Supreme Court strikes down La. abortion law
The U.S. Supreme Court has struck down a Louisiana law that required doctors who perform abortions to have admitting privileges at a nearby hospital.
In the 5-4 decision released Monday, conservative Chief Justice John Roberts joined four of his more liberal colleagues in overturning the law. While supporters say the measure protects women’s health, critics said it was designed solely to restrict access to abortion and served no legitimate medical purpose.
According to the Supreme Court opinion, Louisiana’s Act 620 is “almost word-for-word identical” to a Texas law the court already has struck down. In that decision, the court ruled the admissions privilege requirement provides few, if any, health benefits for women while restricting the constitutional right to abortion. But the court’s makeup has since changed, with two new justices who were supported by anti-abortion groups, giving Louisiana officials reason to think that their state’s law would be upheld.
A Louisiana trial court ruled against the law, but the Fifth Circuit Court of Appeals upheld it. The Supreme Court in February temporarily blocked it from taking effect.
The Supreme Court says unnecessary health regulations that have the effect of limiting access to abortion are unconstitutional. The district court was correct that “enforcing the admitting-privileges requirement would drastically reduce the number and geographic distribution of abortion providers, making it impossible for many women to obtain a safe, legal abortion in the State and imposing substantial obstacles on those who could,” Associate Justice Stephen Breyer wrote.
The ruling in June Medical Services LLC v. Russo allows Louisiana’s three abortion clinics to stay open, says the Center for Reproductive Rights, which argues the U.S. Constitution “protects the most intimate decisions that a person makes about their body.”
“This is a big win that vindicates what we’ve said all along, which is that the Louisiana admitting privileges law is unconstitutional,” the center’s President and CEO Nancy Northup said. “This is a victory for the people of Louisiana and the rule of law, but this case never should have gotten this far.”
The close 5-4 decision, only four years after the court’s ruling on a almost identical law in Whole Women’s Health v. Hellerstedt, shows that “nothing should be taken for granted when it comes to protecting abortion rights,” she said.

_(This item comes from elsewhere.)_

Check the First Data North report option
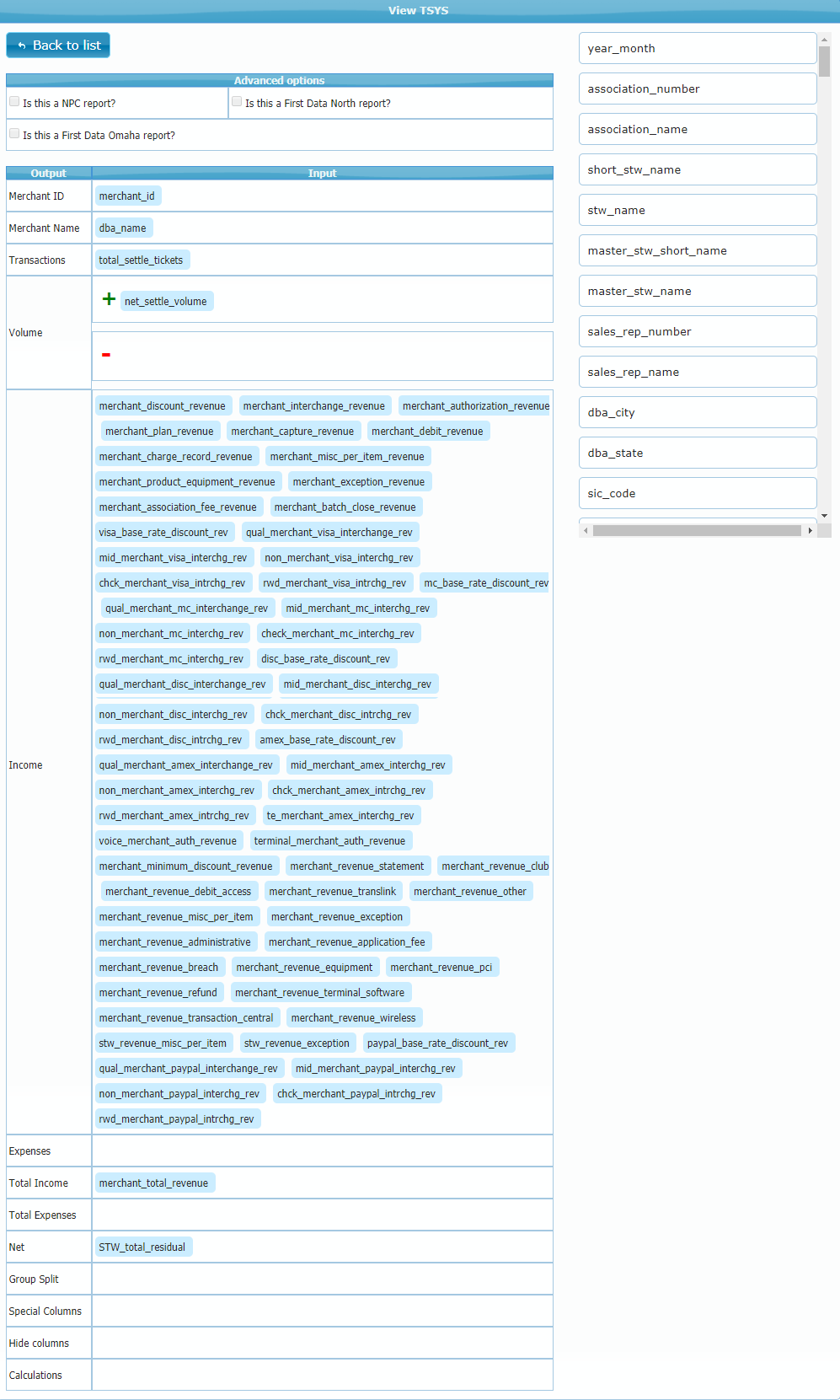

Gene Mills, president of the Louisiana Family Forum, said the ruling allows “abortionists” to “bully their way out of following the rules that apply to everyone else.”
“I am disappointed once again in the liberals on the U.S. Supreme Court and their newest ally, Chief Justice John Roberts,who decided against women and invalidated Louisiana’s admitting privileges law,” Mills said. “The Court was wrong in failing to recognize the right of states to ensure access to quality emergency medical care.”
Mills called “protecting the unborn child’s right to life” the “greatest human rights issue of our time.”
“Apparently, the U.S. Supreme Court has another agenda and will continue to retain the unconstitutional and illegitimate Roe v. Wade decision,” he said.